◆ **What to do**: Copy the listing below verbatim, starting at the line that contains "What do you see at coordinates (830, 352)" and ending at the line that contains "center [94, 391].", including both of those lines.

◆ **Data**:
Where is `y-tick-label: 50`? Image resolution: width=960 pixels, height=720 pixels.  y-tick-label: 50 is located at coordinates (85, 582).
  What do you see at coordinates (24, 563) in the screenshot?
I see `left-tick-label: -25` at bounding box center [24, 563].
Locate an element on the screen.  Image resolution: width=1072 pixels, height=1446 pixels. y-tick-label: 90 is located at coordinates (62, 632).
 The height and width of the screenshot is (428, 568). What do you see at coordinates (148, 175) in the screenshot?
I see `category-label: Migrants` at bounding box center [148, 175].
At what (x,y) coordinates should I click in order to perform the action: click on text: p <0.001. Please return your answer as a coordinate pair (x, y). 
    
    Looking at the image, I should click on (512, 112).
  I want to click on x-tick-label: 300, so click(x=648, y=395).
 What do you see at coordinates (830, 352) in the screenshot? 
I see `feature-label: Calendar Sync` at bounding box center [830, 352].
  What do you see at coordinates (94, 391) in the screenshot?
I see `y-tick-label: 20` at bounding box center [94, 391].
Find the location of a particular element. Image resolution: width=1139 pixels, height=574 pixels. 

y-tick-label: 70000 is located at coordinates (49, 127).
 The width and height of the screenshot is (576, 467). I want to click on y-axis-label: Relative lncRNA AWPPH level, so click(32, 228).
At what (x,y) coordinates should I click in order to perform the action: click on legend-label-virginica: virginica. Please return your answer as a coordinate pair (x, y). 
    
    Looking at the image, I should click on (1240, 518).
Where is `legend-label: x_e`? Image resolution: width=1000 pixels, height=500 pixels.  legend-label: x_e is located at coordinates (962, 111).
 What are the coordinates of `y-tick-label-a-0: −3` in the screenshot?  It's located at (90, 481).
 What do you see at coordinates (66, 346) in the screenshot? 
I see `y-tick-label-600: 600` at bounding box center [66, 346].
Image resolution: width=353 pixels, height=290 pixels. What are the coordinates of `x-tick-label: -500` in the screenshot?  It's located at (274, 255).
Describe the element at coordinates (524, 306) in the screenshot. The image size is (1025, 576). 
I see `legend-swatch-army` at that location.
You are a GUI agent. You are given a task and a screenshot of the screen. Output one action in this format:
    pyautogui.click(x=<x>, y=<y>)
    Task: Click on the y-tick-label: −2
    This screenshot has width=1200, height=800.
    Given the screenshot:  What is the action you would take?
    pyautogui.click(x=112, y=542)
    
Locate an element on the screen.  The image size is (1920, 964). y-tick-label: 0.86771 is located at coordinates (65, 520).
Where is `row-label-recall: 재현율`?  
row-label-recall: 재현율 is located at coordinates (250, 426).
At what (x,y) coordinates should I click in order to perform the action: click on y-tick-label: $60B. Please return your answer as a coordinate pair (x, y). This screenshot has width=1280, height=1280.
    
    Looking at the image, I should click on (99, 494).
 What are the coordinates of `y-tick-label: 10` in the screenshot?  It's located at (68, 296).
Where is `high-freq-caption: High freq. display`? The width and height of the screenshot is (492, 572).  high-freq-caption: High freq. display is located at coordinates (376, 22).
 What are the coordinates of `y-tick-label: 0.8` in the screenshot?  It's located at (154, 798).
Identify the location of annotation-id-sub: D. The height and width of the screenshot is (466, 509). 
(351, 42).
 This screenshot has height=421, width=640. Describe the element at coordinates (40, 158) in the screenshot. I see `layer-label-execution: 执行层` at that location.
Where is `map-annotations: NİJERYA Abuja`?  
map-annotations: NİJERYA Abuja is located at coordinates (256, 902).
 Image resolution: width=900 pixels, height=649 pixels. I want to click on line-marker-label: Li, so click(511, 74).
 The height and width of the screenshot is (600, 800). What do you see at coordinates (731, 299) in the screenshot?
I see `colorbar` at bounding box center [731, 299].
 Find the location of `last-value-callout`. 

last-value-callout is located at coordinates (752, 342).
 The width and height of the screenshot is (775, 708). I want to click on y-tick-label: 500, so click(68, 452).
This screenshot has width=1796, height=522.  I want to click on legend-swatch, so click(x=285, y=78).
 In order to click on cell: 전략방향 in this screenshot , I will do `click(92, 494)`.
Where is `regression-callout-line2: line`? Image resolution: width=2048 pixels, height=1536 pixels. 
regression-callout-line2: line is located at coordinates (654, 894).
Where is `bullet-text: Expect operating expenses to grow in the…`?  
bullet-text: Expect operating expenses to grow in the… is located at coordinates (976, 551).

◆ **Solution to this problem**:
 What do you see at coordinates (830, 352) in the screenshot? 
I see `feature-label: Calendar Sync` at bounding box center [830, 352].
  What do you see at coordinates (94, 391) in the screenshot?
I see `y-tick-label: 20` at bounding box center [94, 391].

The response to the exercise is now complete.